Plants carry out the process of photosynthesis during which light energy from the sun is converted into chemical food energy. The capturing of light energy is carried out by molecules known as pigments present in plants. These are chemical compounds which are able to reflect only a particular range of wavelengths of visible light.

Leaves of plants primarily contain four pigments –

Pigment Colour
Chlorophyll A Dark green
Chlorophyll B Yellowish-green
Xanthophylls Yellow
Carotenoids Orange

In order to view and distinguish the primary four plant pigments, a simple technique known as chromatography can be used.

What is Chromatography?

It is a technique that is used to distinguish between different molecules.
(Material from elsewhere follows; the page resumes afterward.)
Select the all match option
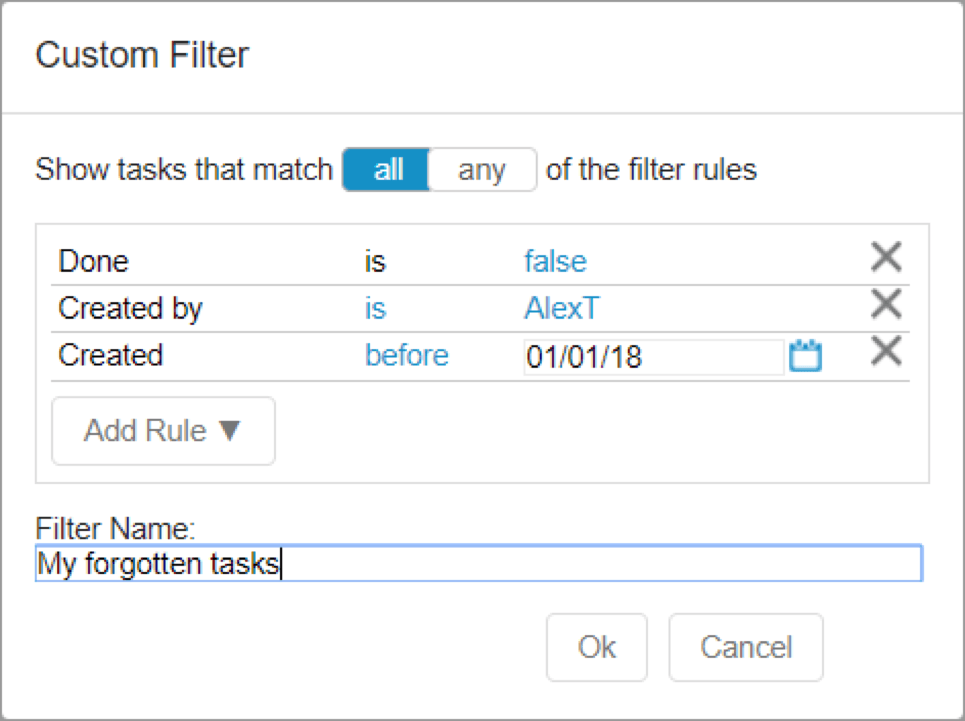 coord(386,169)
This differentiation is based on these attributes-shape, size, charge, mass, adsorption and solubility.

Types of chromatography:

  • Column chromatography
  • Paper chromatography
  • Partition chromatography
  • Thin layer chromatography

Mechanism of Paper Chromatography

In this technique, the interaction between three components is involved – solid phase, mixture to be separated and a solvent.
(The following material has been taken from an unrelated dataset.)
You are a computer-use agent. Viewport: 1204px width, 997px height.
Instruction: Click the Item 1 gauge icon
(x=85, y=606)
The mixture is spotted onto the paper and is dried. The solvent is made to flow through the capillary attraction. While the solvent moves through the paper, the various components of the mixture differentiate into varied coloured spots.
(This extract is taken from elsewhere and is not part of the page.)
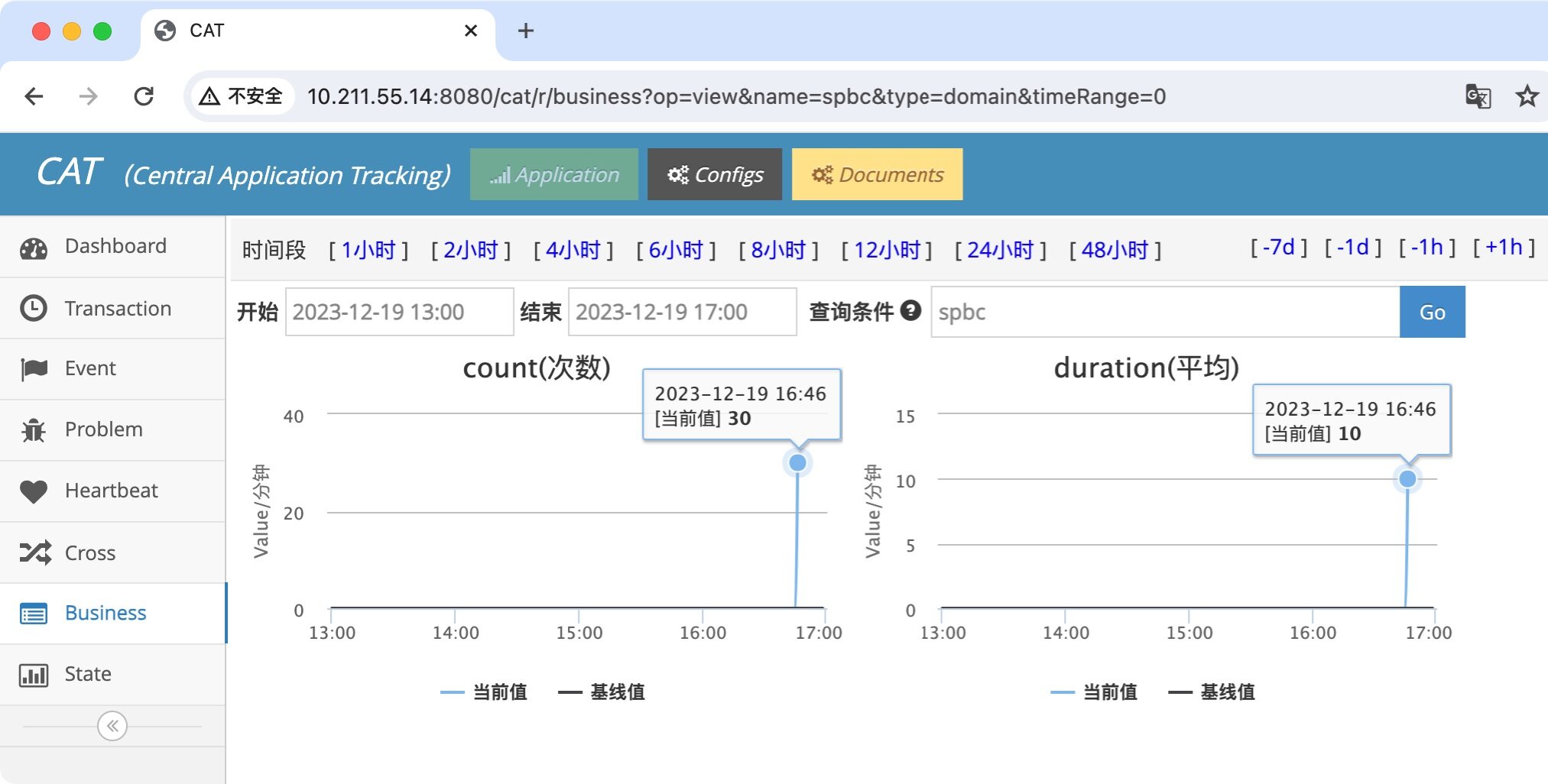This screenshot has height=784, width=1548.
Task: Click the data point on duration chart
Action: click(1407, 479)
Paper is dried, the position of various compounds is viewed. The substance that is most soluble moves further on the paper as compared to the other substances that are less soluble.

Material Required

  • Chromatography chamber
  • Spinach leaves
  • Mortar and pestle
  • Scissors
  • Ether acetone solvent
  • Acetone
  • Capillary tube
  • Pencil
  • Spatula
  • Scale
  • Filter paper strips
  • Stapler
  • Thread
  • Watch glass

Procedure

  • In this experiment, spinach leaves are used to separate different pigments, pluck a few fresh leaves.
  • Cut out small pieces of spinach using scissors. Add them to the mortar
  • Accurately measure 5ml acetone using a measuring cylinder and add it into the mortar
  • With the help of mortar and pestle, grind the spinach
  • Shift the paste of spinach with the help of a spatula into the watch glass
  • Place a filter paper strip with a tapering notch towards one ending of the strip
  • Horizontally trace a line with a scale and a pencil that is 2-3cm apart from the notch’s tip
  • Using a capillary tube, add 1 drop of the extract of the pigment in the midsection of the line
  • Let the drop dry. Repeat the same process of adding a drop and allowing it to dry for 4-5 times.
  • In the chromatographic chamber, pour the ether acetone solvent
  • One ending of the paper should be folded and stapled
  • Suspend the strip in the chamber
  • The loading spot remains about 1cm above the level of the solvent
  • Let the chamber remain uninterrupted for a while
  • We notice that the solvent passes along the paper scattering various pigments of the blend to different distances
  • Once the solvent reaches 3/4th of the strip, carefully take the strip off. Allow it to dry

Observation

The dried paper strip displays 4 different bands. Discrete pigments can be distinguished with the help of colours.

Conclusion

The Carotene pigment is observed at the topmost as an orange-yellow band of pigments distinctively. Just below this band, a yellowish band appears which indicates the pigment xanthophyll. The third band appearing dark green indicates chlorophyll a pigment. The yellowish-green band present at the bottom is the chlorophyll b pigment.

Precautions

  • The leaves that are picked should be green and fresh spinach leaves
  • From the tip of the notch, the loading spot needs to be 2 to 3 cm apart
  • While suspending the filter paper strips in the chamber, one needs to ensure that the loading spot needs to be set up above 1cm from the level of the solvent.

Viva Questions

Q.1. What Rf value or retention factor?

A.1. It is a factor that is applicable to chromatography in order to make the technique scientific. It is defined as the distance travelled by the compound divided by the distance travelled by the solvent.

R_f = Distance travelled by the compound Distance travelled by the solvent

Q.2. What is phycobilin?

A.2. It is a water-soluble pigment that is found in the chloroplast.

Q.3. What is the significance of pigment in photosynthesis?

A.3. It helps in the absorption of energy from light. The free electrons in the pigments present in their chemical structure transfer their energy to other molecules during photosynthesis when they turn into high energy electrons thereby liberating energy they captured from light. This released energy is then used up by other molecules for the formation of sugars and related nutrients with the use of water and carbon dioxide.